George Don


1798 - 1856

Botanist and plant collector. Born in Forfar, the son of the plant hunter George Don (1764 - 1814) and elder brother of another botanist David Don (1800-42), Don began working in his father's gardens, but secured positions in Edinburgh, then in London. He was appointed foreman at Chelsea Botanical Garden (1816). In 1821, he was selected by the Horticultural Society of London to search for plants in Africa and the Americas. He sailed in HMS Iphigenia for W Africa, via the Balearic, Canary and Cape Verde Islands. He spent time exploring in the difficult tropical conditions of Gambia, Guinea and Sierra Leone, before sailing across the Atlantic arriving in Brazil in July 1822, then proceeding to Jamaica, Cuba and the eastern seaboard of the USA. He returned home in 1823 with a significant number of new plants, including species of Allium, Aquilegia and Rhododendron.
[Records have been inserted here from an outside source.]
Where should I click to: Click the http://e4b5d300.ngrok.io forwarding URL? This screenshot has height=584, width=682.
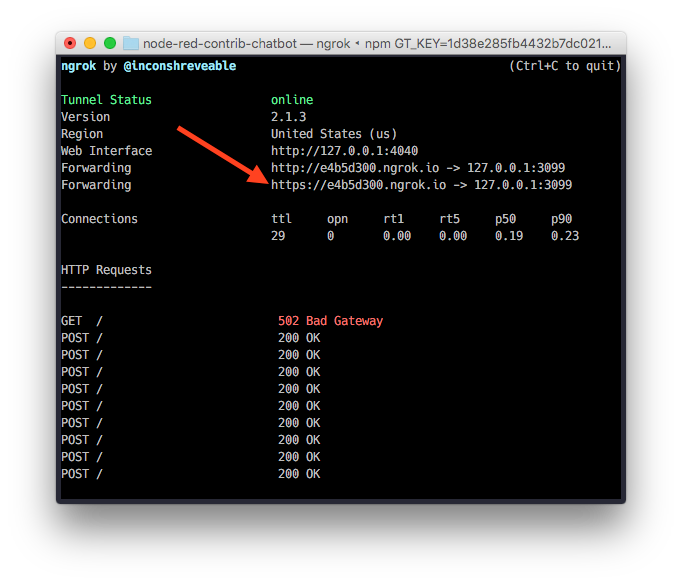pos(355,168)
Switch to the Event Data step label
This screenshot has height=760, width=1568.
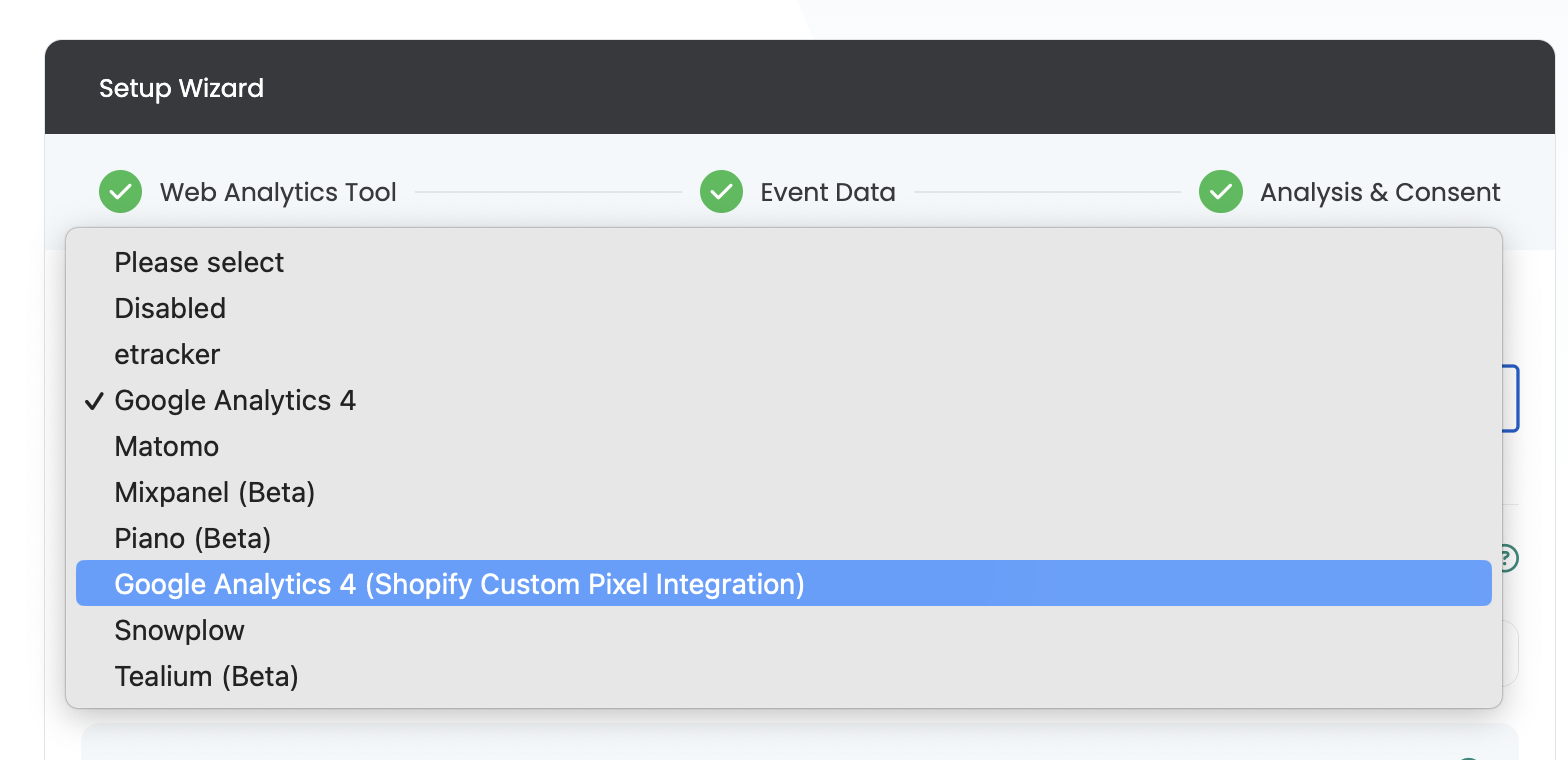point(828,192)
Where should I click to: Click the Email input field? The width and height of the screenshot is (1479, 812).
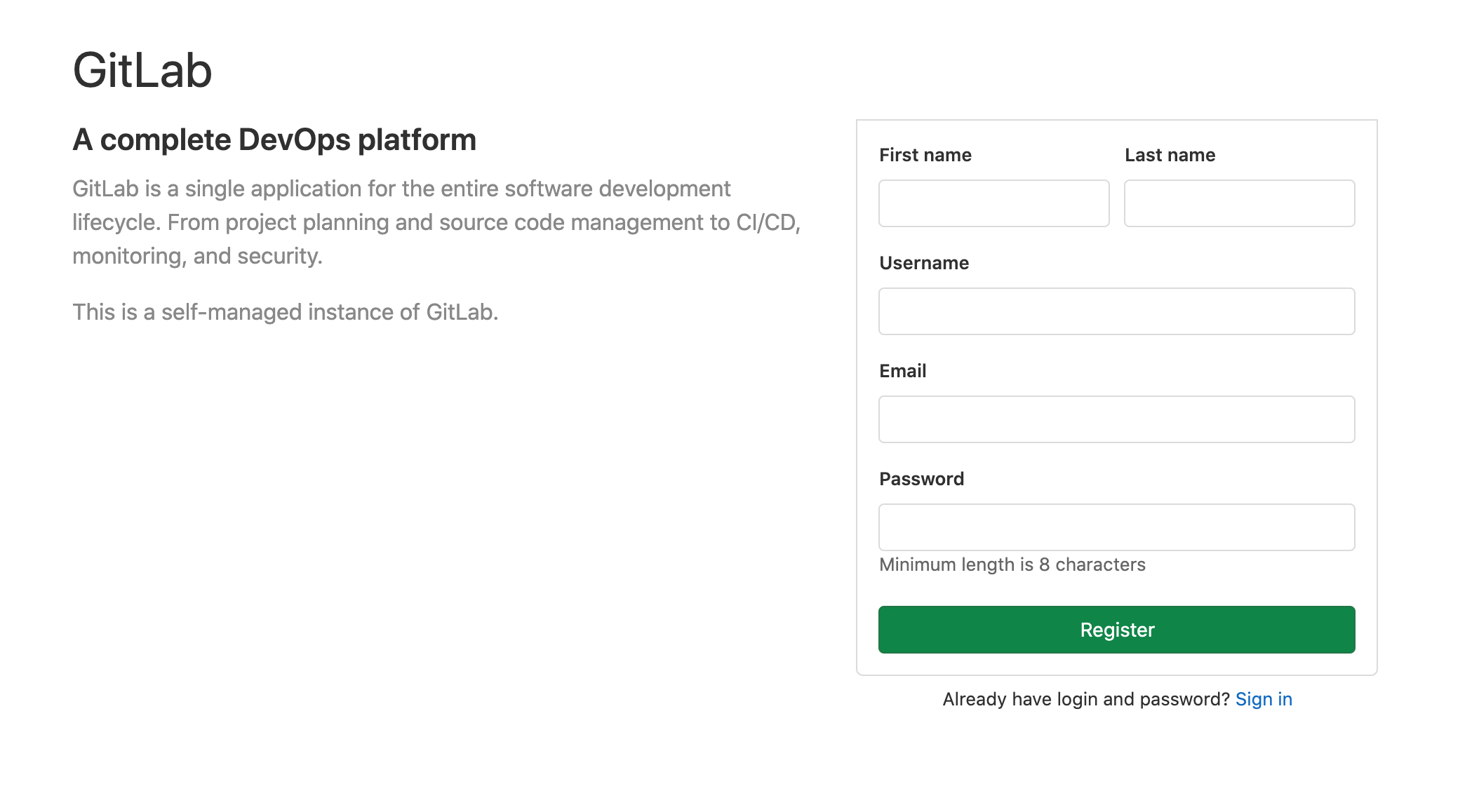click(1116, 419)
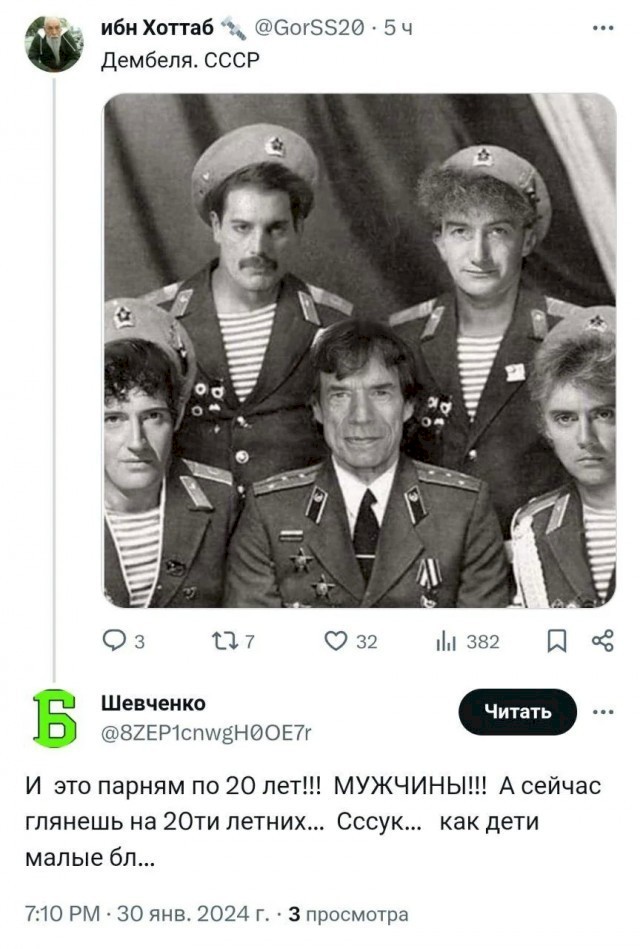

He prepared the first supplement to J. C. Loudon's Encyclopaedia of Plants (1829) but is better known for his four-volume General System of Gardening and Botany (1832-38). Don was elected a Fellow of the Linnaean Society in 1831. He died in Kensington (London) and is remembered at the Plant Hunter's Garden in Pitlochry and in the plant Memecylon donianum.